SBD/November 7, 2012/Marketing and Sponsorship

USAA Increases NFL Presence With "Salute To Service" Initiative

NFL sponsors will create gear bearing a special NFL shield with a camo ribbon
Insurer USAA, the NFL’s official military appreciation sponsor, is "activating heavily around the Salute to Service initiative, with sponsored tie-ins at 16 NFL stadiums, up from six last year," according to Terry Lefton in this week's SPORTSBUSINESS JOURNAL. Activation includes "eight card stunts where fans will flip cards thanking vets; distribution of thousands of branded wrist bands; a 'million fan salute' digital campaign; team events involving local military members; and the continuation of the Salute to Service award, which honors outstanding efforts in supporting the military community." USAA "became a league sponsor in" August '11. The NFL is "donating $100 for every point scored during 32 designated Military Appreciation games to either the Pat Tillman Foundation, the USO or the Wounded Warrior Project." The league also is "integrating on-field elements, beginning with" last Thursday’s Chiefs-Chargers game. End zones will be "branded with 'Salute to Service' stenciled in the back, and players will wear helmet stickers supporting various military units." Wilson footballs will have a "special NFL shield with a 'camo' ribbon, as will end-zone pylons, goal posts and the Gatorade-emblazoned sideline towels." There also will be "Nike and Under Armour camo gloves." The league is "looking to develop the military salute as an annual initiative, similar to its pink effort" for breast cancer awareness in October (SPORTSBUSINESS JOURNAL, 11/5 issue).

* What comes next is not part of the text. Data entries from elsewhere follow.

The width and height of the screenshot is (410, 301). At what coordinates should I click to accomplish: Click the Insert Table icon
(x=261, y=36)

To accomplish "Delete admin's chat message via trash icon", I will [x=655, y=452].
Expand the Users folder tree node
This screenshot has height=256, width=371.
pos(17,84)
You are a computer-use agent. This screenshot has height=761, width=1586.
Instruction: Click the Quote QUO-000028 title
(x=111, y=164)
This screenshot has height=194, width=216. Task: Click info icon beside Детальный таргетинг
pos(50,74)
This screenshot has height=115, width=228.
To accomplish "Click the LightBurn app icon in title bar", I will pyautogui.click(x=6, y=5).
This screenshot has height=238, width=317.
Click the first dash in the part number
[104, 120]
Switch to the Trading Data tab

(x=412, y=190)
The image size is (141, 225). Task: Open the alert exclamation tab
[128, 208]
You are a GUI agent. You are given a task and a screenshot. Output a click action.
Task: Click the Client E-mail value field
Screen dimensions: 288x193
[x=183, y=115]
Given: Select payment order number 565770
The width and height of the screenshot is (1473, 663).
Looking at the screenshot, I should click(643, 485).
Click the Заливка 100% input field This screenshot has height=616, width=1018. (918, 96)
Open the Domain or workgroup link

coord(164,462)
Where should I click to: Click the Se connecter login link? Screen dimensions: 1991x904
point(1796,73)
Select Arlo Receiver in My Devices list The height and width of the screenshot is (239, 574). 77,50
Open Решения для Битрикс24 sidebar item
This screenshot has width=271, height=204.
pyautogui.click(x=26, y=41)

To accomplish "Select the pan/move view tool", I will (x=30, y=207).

STARS & STRIPES FOREVER: In Newark, Tom Luicci noted the Rutgers Univ. football team in its home game against Army Saturday will use "flag-themed headgear reserved for playing against military academies." The design is "similar to what was done for the first time last year against the Black Knights -- except it is now set against the new, silver metallic helmets Rutgers wears." The block "R" on the side is "filled in with stars and stripes." There also is a "strip down the middle of the helmet with the same look." The helmet "pops with a distinctive splash of red, white and blue." Rutgers DT Scott Vallone said, "I was trying to get stars and stripes for the numbers, too" (Newark STAR-LEDGER, 11/6).